The Constitution says “every accused person has a right to a fair trial” and then lists some of the conditions that must be met for a trial to be fair (such as the accused must be present when tried, must be presumed innocent and must be tried in a language that he understands). This is not a closed list — there may be other things that make a trial unfair, our courts have said.

Included in the list, and of relevance, is section 35(3)(d). The right to a fair trial must include the right “to have their trial begin and conclude without unreasonable delay”.

If Zuma’s team goes for an unfair trial argument, this would probably be its strongest grounds. It has been over a decade since Zuma was first charged and even longer since the bribes Zuma is alleged to have taken began — in 1995.

But if Zuma’s defence team goes this route there will probably be a fight over who caused the delays.

In a 1997 judgment, the Constitutional Court had this to say: “If an accused has been the primary agent of delay, he should not be able to rely on it in vindicating his [fair trial] rights … The accused should not be allowed to complain about periods of time for which he has sought a postponement or delayed the prosecution in ways that are less formal.”

He may argue that he should have been prosecuted alongside Shaik, accounting for a three-year delay. And that the delay with the litigation over the spy tapes (about eight years) was the result of the NPA’s decision and not his fault.

The defence team may also argue that misconduct by the prosecutors — including the shenanigans revealed in the spy tapes — has poisoned the trial.

The NPA has said in court papers that, when the prosecutions team was told of the spy tapes, they were dismayed. Prosecutor Billy Downer even cried. But the view at the time was that it was the trial court who should determine whether this would render Zuma’s trial unfair.

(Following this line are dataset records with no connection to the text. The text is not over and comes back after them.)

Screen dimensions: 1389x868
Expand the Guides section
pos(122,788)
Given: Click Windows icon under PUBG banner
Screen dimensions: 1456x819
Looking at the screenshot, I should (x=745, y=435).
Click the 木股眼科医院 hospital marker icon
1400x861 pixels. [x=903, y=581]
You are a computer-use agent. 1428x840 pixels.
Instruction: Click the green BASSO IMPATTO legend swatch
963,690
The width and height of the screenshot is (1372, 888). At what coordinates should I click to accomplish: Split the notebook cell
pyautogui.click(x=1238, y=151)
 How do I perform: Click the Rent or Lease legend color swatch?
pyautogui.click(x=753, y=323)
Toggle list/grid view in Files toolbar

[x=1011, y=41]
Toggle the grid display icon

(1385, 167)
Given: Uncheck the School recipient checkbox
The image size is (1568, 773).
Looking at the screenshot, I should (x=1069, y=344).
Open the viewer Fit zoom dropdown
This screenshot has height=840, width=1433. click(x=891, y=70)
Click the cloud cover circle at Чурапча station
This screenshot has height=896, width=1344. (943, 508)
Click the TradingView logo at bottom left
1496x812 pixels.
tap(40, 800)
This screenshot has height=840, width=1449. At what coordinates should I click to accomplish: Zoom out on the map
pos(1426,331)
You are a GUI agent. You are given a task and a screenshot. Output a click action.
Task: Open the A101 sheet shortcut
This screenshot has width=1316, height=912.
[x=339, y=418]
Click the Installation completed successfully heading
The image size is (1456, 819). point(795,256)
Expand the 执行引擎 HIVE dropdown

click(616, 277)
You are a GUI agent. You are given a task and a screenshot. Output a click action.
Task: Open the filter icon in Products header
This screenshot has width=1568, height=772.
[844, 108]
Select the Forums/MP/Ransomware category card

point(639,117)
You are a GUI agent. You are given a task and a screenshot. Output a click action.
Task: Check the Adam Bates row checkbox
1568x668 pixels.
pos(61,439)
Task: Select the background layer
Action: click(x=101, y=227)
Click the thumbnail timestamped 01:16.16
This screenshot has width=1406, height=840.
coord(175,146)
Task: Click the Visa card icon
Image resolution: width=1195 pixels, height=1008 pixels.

Zuma has relied on a number of facts to bolster his arguments over the years that the prosecution was part of a political conspiracy to eliminate him from the political arena. The courts have already rejected the idea that the prosecution was taken for an ulterior purpose — that the point of prosecuting him was not actually to secure a conviction but some other reason. But they have said it is for the trial court to decide whether these facts would render a trial unfair.

There is also a big difference between a permanent stay application — brought as a separate application before the trial begins — and an argument, made at the end of a trial, that an accused has not received a fair trial.

A permanent stay would be much harder to obtain. The defence would have to convince the court that, no matter what the trial court could do to mitigate any unfairness (for example exclude certain evidence), there is simply no way Zuma could ever receive a fair trial.

As the Constitutional Court said: “The relief the appellant seeks is radical, both philosophically and sociopolitically. Barring the prosecution before the trial begins — and consequently without any opportunity to ascertain the real effect of the delay on the outcome of the case — is far-reaching. Indeed it prevents the prosecution from presenting society’s complaint against an alleged transgressor of society’s rules of conduct. That will seldom be warranted in the absence of significant prejudice to the accused.”